You can omit the max_token value from the API call, and then all remaining space can be used for forming an answer (which can be dangerous if the AI gets stuck in a repeating loop)

1 Like

Sorry, I’m not sure I understand. I thought the 15k max_tokens (that I had set) is for input tokens and output tokens. The total input tokens here would be 3500, on the very high side, probably a lot less. The output, as requested, should be on the order of less than 500 words (10 to 20 sentences). I don’t understand how 4000 gets even close to what the error message says - namely, 22k tokens (7k input, 15k output)?

Yes, I can try not using max_tokens if you think it would help.

Thanks so much for your response!!

You understood wrong.

max_tokens is the limit of the response you will get back.

max_tokens also reserves space exclusively for this response formation.

The context length of a model is first loaded with the input, and then the tokens that the AI generates are added after that, in the remaining space.

Language is formed in a transformer language model by continuing the next token that should logically appear one at a time based on previous input and generated response so far.

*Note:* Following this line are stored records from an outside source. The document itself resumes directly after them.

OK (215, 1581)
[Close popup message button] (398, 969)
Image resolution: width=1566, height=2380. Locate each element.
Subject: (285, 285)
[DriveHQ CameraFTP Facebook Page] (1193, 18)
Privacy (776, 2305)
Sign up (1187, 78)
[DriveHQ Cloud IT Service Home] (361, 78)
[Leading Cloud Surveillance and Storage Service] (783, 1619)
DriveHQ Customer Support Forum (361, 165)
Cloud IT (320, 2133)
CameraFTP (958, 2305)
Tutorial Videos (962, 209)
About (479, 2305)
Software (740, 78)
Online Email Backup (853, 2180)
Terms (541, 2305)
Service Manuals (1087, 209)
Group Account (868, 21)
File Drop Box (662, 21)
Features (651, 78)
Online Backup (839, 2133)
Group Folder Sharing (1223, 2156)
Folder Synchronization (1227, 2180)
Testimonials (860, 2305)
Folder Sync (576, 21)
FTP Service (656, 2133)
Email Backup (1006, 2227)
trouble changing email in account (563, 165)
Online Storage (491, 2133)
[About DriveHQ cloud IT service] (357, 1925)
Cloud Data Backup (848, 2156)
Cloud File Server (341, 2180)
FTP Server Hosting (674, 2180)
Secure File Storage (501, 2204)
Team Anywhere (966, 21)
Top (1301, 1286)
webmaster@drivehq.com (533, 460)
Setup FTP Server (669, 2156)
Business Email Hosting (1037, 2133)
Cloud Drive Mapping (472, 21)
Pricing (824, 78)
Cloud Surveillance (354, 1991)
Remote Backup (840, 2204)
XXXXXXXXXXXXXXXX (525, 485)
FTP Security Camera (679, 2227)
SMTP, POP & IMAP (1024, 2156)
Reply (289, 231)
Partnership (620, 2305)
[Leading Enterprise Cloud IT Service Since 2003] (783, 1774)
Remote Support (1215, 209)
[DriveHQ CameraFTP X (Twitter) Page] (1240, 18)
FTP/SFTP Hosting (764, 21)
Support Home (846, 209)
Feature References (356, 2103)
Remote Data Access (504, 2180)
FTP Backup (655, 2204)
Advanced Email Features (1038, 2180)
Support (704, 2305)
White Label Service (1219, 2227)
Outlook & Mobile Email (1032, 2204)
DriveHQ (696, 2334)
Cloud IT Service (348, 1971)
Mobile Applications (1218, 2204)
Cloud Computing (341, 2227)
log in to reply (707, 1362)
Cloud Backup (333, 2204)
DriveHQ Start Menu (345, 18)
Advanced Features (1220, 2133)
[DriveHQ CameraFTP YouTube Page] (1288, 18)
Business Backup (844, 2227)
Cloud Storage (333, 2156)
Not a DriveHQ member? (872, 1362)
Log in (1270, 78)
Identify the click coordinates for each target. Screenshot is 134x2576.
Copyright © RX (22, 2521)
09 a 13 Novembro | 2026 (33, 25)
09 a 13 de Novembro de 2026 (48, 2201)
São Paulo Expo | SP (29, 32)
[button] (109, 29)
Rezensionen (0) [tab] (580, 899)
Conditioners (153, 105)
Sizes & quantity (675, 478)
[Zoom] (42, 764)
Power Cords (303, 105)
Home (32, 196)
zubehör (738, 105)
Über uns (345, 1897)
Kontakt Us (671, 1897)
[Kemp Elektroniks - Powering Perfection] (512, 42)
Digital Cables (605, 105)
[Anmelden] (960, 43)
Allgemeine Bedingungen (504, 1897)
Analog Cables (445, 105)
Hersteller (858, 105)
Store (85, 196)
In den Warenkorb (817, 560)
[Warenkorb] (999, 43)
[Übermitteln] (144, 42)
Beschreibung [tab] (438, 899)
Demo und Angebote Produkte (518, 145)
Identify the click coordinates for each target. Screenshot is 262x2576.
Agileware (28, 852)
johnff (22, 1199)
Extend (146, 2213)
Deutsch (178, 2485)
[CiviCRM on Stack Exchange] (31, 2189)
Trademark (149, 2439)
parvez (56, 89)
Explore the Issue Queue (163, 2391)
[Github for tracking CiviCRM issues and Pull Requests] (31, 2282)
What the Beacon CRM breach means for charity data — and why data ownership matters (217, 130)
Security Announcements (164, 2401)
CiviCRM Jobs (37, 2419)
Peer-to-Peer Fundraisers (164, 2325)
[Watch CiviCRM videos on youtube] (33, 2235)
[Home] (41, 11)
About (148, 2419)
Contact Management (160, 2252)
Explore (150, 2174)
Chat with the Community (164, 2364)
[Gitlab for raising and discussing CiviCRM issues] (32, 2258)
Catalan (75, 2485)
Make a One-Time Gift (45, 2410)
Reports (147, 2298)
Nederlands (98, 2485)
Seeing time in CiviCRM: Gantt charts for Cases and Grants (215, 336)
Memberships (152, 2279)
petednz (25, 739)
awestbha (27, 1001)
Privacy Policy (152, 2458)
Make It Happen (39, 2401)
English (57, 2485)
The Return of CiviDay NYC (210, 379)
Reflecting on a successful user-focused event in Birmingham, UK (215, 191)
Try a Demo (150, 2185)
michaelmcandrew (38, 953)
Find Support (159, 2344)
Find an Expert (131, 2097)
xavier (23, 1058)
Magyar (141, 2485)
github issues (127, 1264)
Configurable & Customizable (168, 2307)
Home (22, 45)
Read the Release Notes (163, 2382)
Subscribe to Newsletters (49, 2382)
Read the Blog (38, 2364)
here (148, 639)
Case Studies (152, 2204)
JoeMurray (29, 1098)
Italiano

(In an ideal world, there would be two parameters, a response_limit which would ensure that you don’t spend too much money, and a minimum_response_area_required to throw an error if you provided too much input to allow expected response formation. However millions of developers and lines of implemented code use the existing system.)

I don’t mean to be dense here, apologies.

Open AI’s documentation defines Token Limits as:
“Depending on the model used, requests can use up to 4097 tokens shared between prompt and completion. If your prompt is 4000 tokens, your completion can be 97 tokens at most.”

Here is how max_tokens is defined:
“The maximum number of tokens to generate in the chat completion. The total length of input tokens and generated tokens is limited by the model’s context length.”

Example Python code for counting tokens. The maximum number of tokens to generate in the chat completion.

“The total length of input tokens and generated tokens is limited by the model’s context length.” Example Python code for counting tokens.

-the maximum number of tokens required to complete the response -

In other words, to me that sounds like my prompt (input) plus the GPT’s response (output) totals is the token limit for the model. It’s also what Chat GPT is telling me in my conversations with it.

With that in mind, at least the literature seems to say that max tokens is what you put in with your prompt plus what the model puts out via its response.

I don’t doubt the procedure you’re mentioning is how it works. Sounds like you know a lot about it.

I’m just trying to overcome an error I keep getting over and over again, where my input is a fraction of the max_tokens, and my output added to it shouldn’t come anywhere near it.

There’s gotta be something I’m missing. I’ve been getting this error regardless of how I reset the context length, and whether I do an api call to gpt-4 or even gpt-3.5-16k. It just doesn’t add up.

Have you faced this in your api calls? Any advice about it?

Yes, confusingly, in some places where OpenAI lists the models, the models’ context length is referred to as “max_tokens”. The documentation should be fixed.

This then makes the parameter for the maximum response size, also called max_tokens, less than clear. The API parameter should have been named response_size_reservation or something similar to remove ambiguity about its purpose.

What you’re saying makes perfect sense. Are you aware of my problem being a bug, or others having it? Thanks again for your feedback here

You’ve only described reserving far too much area for the response, which blocks your input.

Set max_tokens to 1500, and you’ll be allowed ~2500 tokens of input on gpt-3.5-turbo (4k), or ~14500 tokens of input on gpt-3.5-turbo-16k.

you’re right, max_tokens must be the output, you’re a real life saver, thanks!!